(Beginning of Data under study)
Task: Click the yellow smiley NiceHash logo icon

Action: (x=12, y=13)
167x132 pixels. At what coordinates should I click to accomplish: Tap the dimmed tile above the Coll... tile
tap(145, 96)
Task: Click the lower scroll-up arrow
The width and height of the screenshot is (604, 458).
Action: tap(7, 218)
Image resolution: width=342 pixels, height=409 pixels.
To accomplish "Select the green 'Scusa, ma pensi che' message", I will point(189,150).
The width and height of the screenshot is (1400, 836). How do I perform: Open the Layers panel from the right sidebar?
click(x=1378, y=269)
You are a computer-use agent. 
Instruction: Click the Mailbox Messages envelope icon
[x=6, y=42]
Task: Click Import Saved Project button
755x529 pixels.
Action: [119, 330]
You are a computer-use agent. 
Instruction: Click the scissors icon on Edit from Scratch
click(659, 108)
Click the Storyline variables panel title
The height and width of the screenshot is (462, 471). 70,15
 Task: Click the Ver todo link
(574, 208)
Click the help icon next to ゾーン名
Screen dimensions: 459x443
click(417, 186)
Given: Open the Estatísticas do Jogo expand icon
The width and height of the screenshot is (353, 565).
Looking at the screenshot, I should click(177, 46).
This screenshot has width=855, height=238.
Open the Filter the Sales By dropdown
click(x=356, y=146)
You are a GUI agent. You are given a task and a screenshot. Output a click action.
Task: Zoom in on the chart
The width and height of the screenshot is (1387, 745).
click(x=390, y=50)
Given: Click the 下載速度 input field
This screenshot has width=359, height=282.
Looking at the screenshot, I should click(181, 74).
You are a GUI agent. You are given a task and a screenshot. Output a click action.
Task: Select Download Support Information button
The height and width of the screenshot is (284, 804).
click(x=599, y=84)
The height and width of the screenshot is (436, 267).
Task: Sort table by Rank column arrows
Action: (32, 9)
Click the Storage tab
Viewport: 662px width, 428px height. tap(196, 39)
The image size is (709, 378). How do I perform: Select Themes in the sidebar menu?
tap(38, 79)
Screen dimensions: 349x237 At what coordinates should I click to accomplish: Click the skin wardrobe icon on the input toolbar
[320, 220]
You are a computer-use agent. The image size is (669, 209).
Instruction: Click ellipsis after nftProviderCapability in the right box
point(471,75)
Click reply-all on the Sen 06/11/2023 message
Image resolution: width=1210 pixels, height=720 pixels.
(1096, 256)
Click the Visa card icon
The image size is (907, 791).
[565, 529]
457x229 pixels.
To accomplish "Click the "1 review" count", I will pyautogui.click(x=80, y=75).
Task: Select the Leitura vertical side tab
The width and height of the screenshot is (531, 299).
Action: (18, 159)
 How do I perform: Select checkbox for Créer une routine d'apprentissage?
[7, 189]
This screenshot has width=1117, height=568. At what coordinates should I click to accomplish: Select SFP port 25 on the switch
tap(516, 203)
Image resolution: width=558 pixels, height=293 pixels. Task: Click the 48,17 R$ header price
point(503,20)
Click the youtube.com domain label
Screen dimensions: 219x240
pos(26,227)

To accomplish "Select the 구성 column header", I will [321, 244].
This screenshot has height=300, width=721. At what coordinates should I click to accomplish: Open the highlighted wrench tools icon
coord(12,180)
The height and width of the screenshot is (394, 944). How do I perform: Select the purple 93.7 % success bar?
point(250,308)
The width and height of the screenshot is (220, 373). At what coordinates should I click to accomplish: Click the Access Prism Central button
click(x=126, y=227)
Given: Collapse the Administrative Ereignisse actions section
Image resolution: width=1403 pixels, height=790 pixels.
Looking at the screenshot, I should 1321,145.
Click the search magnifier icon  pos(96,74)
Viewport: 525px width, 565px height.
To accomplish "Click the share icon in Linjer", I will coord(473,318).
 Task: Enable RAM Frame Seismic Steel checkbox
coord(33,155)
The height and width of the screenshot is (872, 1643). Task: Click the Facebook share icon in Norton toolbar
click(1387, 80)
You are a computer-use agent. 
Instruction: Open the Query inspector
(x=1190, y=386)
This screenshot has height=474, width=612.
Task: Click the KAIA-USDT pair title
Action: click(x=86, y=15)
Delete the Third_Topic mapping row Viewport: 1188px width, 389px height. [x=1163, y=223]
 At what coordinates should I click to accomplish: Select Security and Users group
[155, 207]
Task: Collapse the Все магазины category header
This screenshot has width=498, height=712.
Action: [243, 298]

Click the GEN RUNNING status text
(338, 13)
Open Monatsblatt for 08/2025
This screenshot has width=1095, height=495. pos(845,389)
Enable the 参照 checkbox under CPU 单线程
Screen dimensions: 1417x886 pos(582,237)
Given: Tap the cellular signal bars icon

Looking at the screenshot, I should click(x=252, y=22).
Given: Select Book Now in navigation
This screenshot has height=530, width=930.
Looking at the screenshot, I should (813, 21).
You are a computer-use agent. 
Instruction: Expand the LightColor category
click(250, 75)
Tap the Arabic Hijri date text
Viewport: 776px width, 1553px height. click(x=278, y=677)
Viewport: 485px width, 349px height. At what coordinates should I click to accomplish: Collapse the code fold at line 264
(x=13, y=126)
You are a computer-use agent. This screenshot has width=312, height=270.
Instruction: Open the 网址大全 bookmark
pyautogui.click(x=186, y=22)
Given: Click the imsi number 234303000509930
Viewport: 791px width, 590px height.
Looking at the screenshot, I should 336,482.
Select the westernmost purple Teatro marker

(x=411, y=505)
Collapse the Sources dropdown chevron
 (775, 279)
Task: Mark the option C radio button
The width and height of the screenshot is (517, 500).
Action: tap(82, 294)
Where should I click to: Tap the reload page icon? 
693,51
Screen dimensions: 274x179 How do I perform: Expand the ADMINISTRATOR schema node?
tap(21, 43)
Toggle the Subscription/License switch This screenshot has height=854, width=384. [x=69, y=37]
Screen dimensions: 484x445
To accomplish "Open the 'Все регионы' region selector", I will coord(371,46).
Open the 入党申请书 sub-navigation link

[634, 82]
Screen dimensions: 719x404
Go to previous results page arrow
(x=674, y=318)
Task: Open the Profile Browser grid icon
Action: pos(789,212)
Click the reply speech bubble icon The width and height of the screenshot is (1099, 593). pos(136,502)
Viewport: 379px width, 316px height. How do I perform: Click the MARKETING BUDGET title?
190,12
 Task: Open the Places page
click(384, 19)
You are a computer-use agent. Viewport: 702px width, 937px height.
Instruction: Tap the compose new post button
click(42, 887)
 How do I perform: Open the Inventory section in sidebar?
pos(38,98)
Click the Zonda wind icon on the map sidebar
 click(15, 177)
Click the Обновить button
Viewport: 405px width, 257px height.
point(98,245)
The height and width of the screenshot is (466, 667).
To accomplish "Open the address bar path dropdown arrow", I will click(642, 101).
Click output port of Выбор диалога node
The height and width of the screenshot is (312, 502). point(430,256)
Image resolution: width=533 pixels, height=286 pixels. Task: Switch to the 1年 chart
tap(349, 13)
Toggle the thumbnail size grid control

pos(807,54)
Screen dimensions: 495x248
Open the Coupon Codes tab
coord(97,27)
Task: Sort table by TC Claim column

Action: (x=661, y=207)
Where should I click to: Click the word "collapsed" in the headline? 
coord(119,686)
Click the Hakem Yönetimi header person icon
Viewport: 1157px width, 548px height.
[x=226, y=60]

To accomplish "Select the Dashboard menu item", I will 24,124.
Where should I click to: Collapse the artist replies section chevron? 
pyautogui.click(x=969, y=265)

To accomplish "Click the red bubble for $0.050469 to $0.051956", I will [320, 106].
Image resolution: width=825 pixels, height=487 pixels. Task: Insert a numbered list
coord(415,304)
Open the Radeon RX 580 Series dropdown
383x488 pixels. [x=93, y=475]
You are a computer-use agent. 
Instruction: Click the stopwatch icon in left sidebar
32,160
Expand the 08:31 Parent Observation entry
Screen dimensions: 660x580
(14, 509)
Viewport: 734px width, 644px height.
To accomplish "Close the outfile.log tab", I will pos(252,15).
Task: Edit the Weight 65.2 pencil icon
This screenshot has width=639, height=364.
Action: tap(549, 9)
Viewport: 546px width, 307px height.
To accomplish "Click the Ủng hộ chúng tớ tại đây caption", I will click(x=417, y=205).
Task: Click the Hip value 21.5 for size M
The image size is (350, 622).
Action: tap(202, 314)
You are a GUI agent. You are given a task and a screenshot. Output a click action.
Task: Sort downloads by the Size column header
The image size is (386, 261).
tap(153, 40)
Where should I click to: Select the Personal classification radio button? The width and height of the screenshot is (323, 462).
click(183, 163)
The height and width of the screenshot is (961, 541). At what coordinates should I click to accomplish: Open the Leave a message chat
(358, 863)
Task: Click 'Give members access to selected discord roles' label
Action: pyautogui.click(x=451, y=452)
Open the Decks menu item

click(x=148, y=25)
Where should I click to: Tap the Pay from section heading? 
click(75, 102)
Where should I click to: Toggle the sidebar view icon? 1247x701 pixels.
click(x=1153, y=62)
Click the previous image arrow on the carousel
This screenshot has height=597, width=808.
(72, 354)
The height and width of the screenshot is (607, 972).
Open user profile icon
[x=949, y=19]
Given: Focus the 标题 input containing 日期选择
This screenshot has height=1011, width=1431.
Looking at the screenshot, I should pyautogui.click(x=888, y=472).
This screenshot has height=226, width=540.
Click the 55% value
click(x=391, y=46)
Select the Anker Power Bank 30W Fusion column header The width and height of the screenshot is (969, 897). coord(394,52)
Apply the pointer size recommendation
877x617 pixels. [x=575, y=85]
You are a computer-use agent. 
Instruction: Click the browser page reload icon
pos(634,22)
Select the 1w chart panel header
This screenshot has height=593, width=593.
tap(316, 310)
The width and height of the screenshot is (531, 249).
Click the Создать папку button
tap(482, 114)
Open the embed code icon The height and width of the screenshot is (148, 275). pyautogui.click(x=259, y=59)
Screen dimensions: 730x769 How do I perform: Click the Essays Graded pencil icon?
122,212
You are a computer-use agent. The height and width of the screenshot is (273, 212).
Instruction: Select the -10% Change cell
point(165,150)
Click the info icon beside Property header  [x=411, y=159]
(End of Data under study)
» What you will do:
For each line in the records that holds "reply", show that line as it stands.

» Solution for this task:
Click reply-all on the Sen 06/11/2023 message
Click the reply speech bubble icon The width and height of the screenshot is (1099, 593). pos(136,502)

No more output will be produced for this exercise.